§ **Source passage**:
Building Your Own Wheel of the Year

If you don’t really want to tie your practice to the traditional wheel, make your own! The key is to nail down the seasons or times that feel truly significant to you.
Building a WOY
If I were to create my own wheel, it would probably look something similar to this:
Yule/Christmas
Christmas has always been a significant holiday in my life.  My parents loved the holiday and it was always filled with delicious food.  You can read a bit more about it here.
Summer Solstice
I adore the summer in the Rockies.  My allergies may disagree with me, but being able to go outside and up into the mountains with pretty much no worries is the best. It’s gorgeous and green and just, alive. This is when my husband and i first got together, and when we eventually got married. So summertime holds a lot of sweet memories for me.
October/ early November
So this isn’t tied to a specific solstice or sabbat like Samhain.  I don’t actually enjoy Halloween much (I know, I have just lost any witch street cred I was racking up there for a moment). It’s fun to celebrate but I don’t enjoy being scared, I don’t work with spirits or my ancestors.  It’s a beautiful time for self reflection – but I mostly just enjoy retreating back into my house as it gets colder and start making all kinds of delicious, yummy, cozy foods. I have touched on common Samhain practices before though! You can read those here, if you’re looking for ideas.  This was written before I realized how much time and energy I just don’t have for every holiday.

§ **Exercise**: Can you pick up the Wheel of the Year piece above right after its last sentence and carry it on?

§ **Data section**:
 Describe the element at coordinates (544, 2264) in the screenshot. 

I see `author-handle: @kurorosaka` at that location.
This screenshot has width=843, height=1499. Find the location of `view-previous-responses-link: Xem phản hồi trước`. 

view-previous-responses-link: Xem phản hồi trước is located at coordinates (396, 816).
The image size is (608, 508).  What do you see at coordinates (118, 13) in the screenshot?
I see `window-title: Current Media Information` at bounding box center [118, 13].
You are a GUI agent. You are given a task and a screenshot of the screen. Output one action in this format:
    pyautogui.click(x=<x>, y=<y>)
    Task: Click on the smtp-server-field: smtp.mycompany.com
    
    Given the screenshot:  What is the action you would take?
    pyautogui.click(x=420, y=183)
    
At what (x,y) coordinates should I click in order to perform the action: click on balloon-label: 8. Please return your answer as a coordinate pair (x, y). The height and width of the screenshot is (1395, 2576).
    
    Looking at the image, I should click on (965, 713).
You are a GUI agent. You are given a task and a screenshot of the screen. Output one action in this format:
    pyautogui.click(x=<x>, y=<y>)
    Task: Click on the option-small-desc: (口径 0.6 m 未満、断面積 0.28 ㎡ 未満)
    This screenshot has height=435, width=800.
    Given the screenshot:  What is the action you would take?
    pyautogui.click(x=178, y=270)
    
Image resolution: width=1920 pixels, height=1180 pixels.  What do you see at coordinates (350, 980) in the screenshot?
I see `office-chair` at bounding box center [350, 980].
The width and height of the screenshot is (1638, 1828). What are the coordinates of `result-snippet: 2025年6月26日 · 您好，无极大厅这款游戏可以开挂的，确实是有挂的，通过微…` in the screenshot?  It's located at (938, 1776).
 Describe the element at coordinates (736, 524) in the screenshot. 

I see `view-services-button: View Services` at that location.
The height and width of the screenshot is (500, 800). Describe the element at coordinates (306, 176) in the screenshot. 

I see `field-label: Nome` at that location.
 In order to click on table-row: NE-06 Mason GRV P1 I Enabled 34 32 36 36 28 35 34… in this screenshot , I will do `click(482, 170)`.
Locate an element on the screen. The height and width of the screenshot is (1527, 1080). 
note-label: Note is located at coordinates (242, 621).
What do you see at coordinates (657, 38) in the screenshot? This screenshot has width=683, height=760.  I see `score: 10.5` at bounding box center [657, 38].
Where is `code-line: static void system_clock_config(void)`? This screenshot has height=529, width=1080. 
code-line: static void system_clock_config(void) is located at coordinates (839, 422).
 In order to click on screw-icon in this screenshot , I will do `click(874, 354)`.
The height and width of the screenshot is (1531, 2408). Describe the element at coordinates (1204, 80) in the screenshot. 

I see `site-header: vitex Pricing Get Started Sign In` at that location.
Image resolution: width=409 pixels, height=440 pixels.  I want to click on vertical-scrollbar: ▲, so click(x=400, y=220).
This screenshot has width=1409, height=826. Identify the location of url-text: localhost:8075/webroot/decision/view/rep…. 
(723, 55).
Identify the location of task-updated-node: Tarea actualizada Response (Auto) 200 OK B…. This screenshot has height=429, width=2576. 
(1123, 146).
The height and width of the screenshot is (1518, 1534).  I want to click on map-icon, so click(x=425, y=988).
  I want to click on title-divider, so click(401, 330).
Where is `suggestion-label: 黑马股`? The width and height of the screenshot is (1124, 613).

§ **Answer to this task**:
And that’s pretty much it. I’m not a huge holiday doer already.  I enjoy more day to day intentional stuff than large altars and rituals. I’ve planned a few sabbat events within the Magickal Mavens facebook group, but only as an excuse to hang out. I’m a terrible sabbat follower, so don’t feel like you need to adhere to it in order to have a meaningful practice.
Assess the seasons, months, that have greatly impacted your life, bring you great joy or caused you to reflect. Use those as a starting point.
This has been a helpful video in assessing what areas were significant to me:  Reinventing the Wheel of the Year, Witch Hazel’s Cauldron 
Check out the full recommended reading list here!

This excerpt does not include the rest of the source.